An interesting article about MoviePass was recently published in the NY Times. MoviePass, for those not familiar, is a subscription service for going to the cinema. It has been around a few years, since 2011. Its original offering was priced at $50 a month, later reduced to $35. Its current offering is now a somewhat unbelievable $9.95 a month, which allows each subscriber to attend one movie a day.
The service operates outside of the movie theater chains. It uses a type of debit card that loads the value of the movie once you activate your MoviePass app – so to the theaters it just looks like any other debit card transaction. You can pretty much watch whatever film you want; you aren’t stuck with second-run or bad films, or a specific chain.
It certainly seems like an unbelievable deal for consumers. In the extreme case, for $9.95 you could attend 31 movies in a month. Assuming an average value of a movie ticket of about $9 (yes, I know it’s much higher in many metro areas, but that’s the national average per the National Association of Theater Owners), a subscriber could thus get $279 in movie value for their $9.95 monthly investment – an ROI of 28 to 1!
According to the article, the CEO of MoviePass “believes that ticketing can at least be a break-even business for MoviePass. The real treasure in this venture, he contends, is the trove of data about consumer tastes and habits that MoviePass can collect”. He believes the combination of fees and income from data sales can make this venture work.
What do the Green Bay Packers have to do with this?
The NFL and its teams are famously tight-lipped on the finances of the league and the teams. However, the Packers are owned by the community through shares. The shares really give fans little value, but like any other shareholder business, the Packers have to publish financial reports. Thus, the world finds out much of the otherwise secret financial dealings of the NFL with their TV partners, etc.
In the same vein, we sometimes can get a window into the black box of value of digital data in situations such as this with MoviePass. Now, it could be MoviePass is blowing smoke and trying to cover up a ridiculous burn rate. But if we take them at face value, it provides us with an opportunity to make a guess as to what our personal data are worth in this particular situation.
Let’s make some assumptions
Now, as the article rightly points out, a subscription model is built on the fact that few subscribers will ever make use of the total value of their subscription – some may never make use of it, and many will make infrequent use of it. Thus for the sake of argument, let’s be conservative and say only half of MoviePass subs ever use the service each month, and those who do only attend three movies a month. This would mean the average MoviePass sub attends 1.5 movies a month, putting an average monthly subscriber cost to MoviePass of $15 ($13.50 in tickets plus assume $1.50 in overhead) against a subscription of $10. If MoviePass expects to break even, then this would imply a $5 value of each subscriber’s data each month. (Please note that I have no inside information – I’m just making some educated guesses on all the above)

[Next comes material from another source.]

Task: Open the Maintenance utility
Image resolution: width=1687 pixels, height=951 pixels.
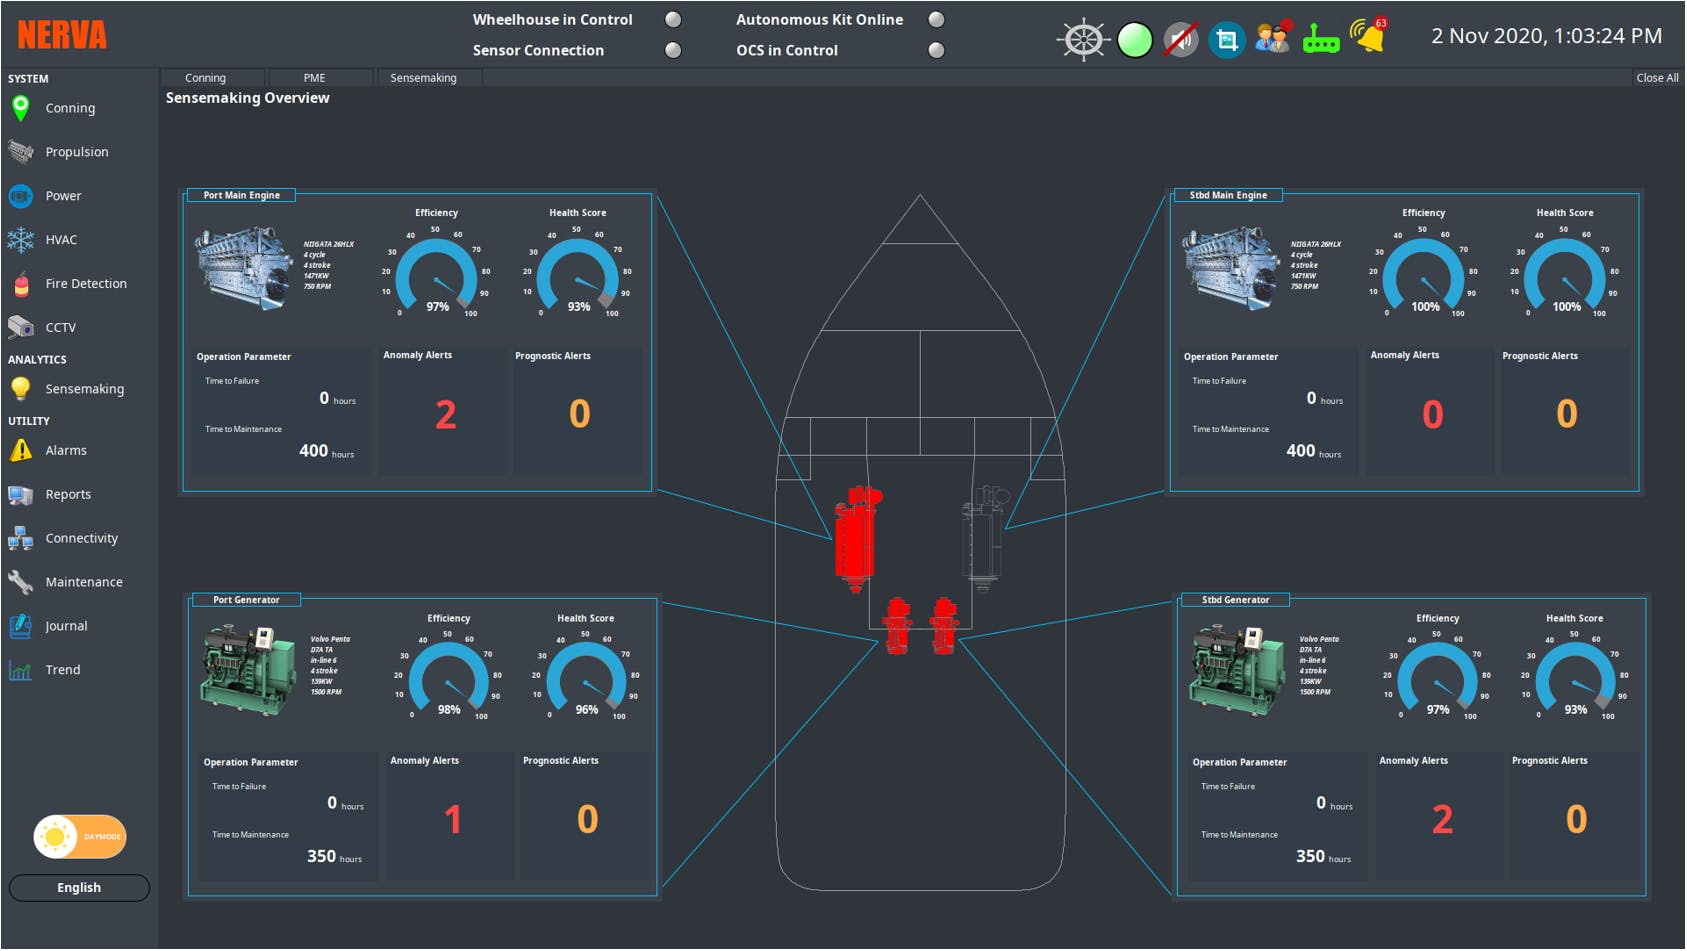Action: coord(83,582)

And there you have it, the value of your data in one particular category (movie attendance tied to your demos, overall movie viewing behaviors, and whatever other data could be appended or tied to your profile) for a particular set of clients (movie studios and theater chains) can be guesstimated to be roughly $5 a month.
Let’s do some math
We’ll go a bit further and assume that many apps we use have a similar value proposition – and some multiplied due to the wider range of potential categories and end clients. A quick look through my phone and I see Facebook, Google, LinkedIn, Twitter, Weather Channel, Fandango, Amazon, a parking app, Realtor, FiOS, The Economist, and many others. That’s a lot of apps collecting, and likely selling on, data about me. The point here is not if $5 per app per month is a correct estimate; even if it’s a few dollars off either way, the point is that the value of our personal data is a non-trivial number when summed up over the dozens of apps and websites we use each month.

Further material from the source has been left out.